Conrad a toujours eu le projet d'un grand roman méditerranéen. Cet ancien capitaine de la marine marchande anglaise, qui voyagea de Newcastle à Sidney, qui faillit périr noyé à bord du Palestine, qui fit la navette entre Singapour et Bornéo, qui connut les traversées périlleuses, les ravages du choléra, les fièvres, cet écrivain que passionnait l'aventure a gardé jusqu'à sa mort la nostalgie de
la première mer qu'il parcourut : la Méditerranée.
Le tome V des Œuvres de Conrad dans la Pléiade rassemble les derniers écrits. Malade, conscient que l'essentiel de son œuvre est derrière lui, presque désabusé, Conrad installe ses personnages au bord de la Méditerranée. Et, s'il se souvient de Marseille, de ses amours, du temps où lui-même – comme le héros de La Flèche d'or – se faisait appeler Monsieur Georges, s'il se tourne résolument vers le passé en entreprenant, avec L'Attente, son
«roman napoléonien», il n'a plus l'énergie qui lui fit écrire Nostromo ou Lord Jim.

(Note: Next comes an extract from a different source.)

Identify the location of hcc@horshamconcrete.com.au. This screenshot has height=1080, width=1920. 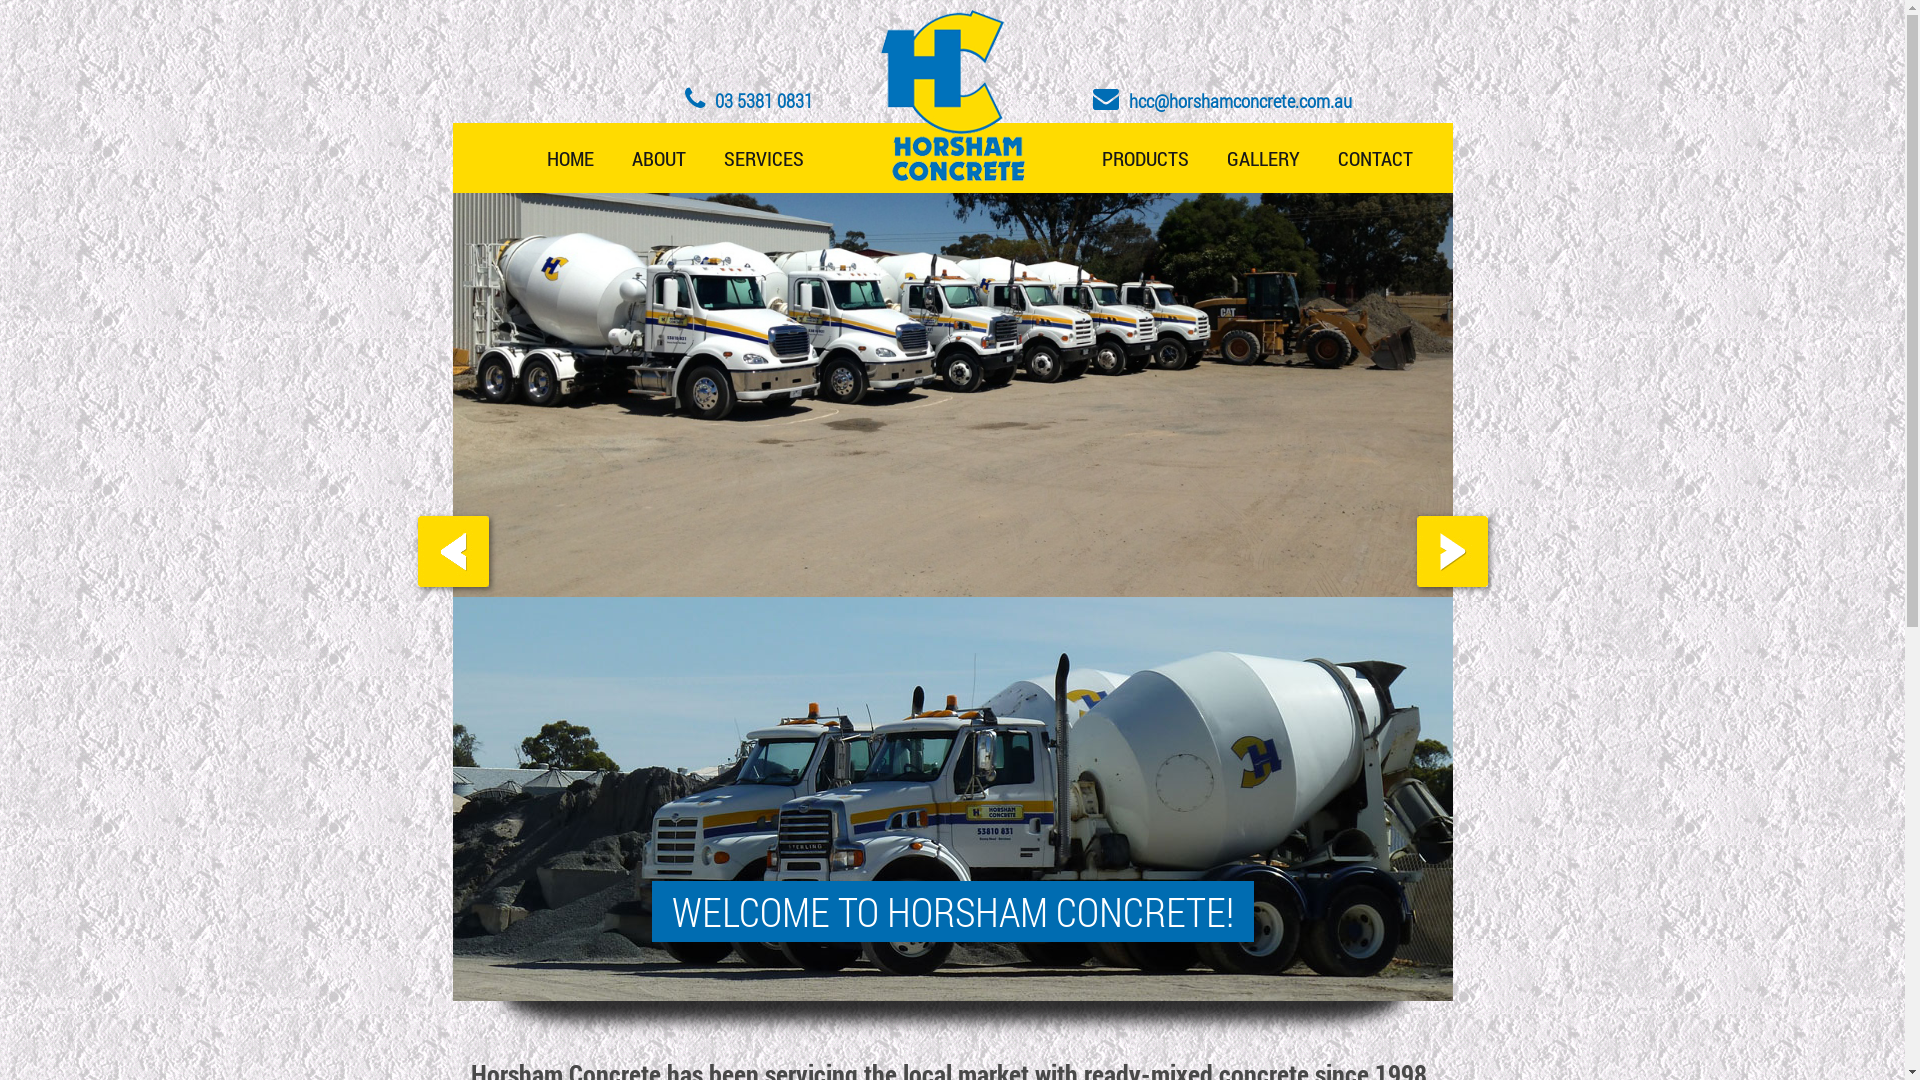
(1222, 100).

Et c'est là le charme amer de
ces romans imparfaits : les images s'estompent, elles ont perdu leur splendeur, la désillusion s'installe en attendant le dernier naufrage.
«– Où est maintenant son étoile? dit Cosmo, après avoir regardé à terre un moment en silence. – Signore, elle a dû s'éteindre, répondit Attilio avec une intonation étudiée. Mais qui s'apercevra de son absence dans le ciel?» (L'Attente)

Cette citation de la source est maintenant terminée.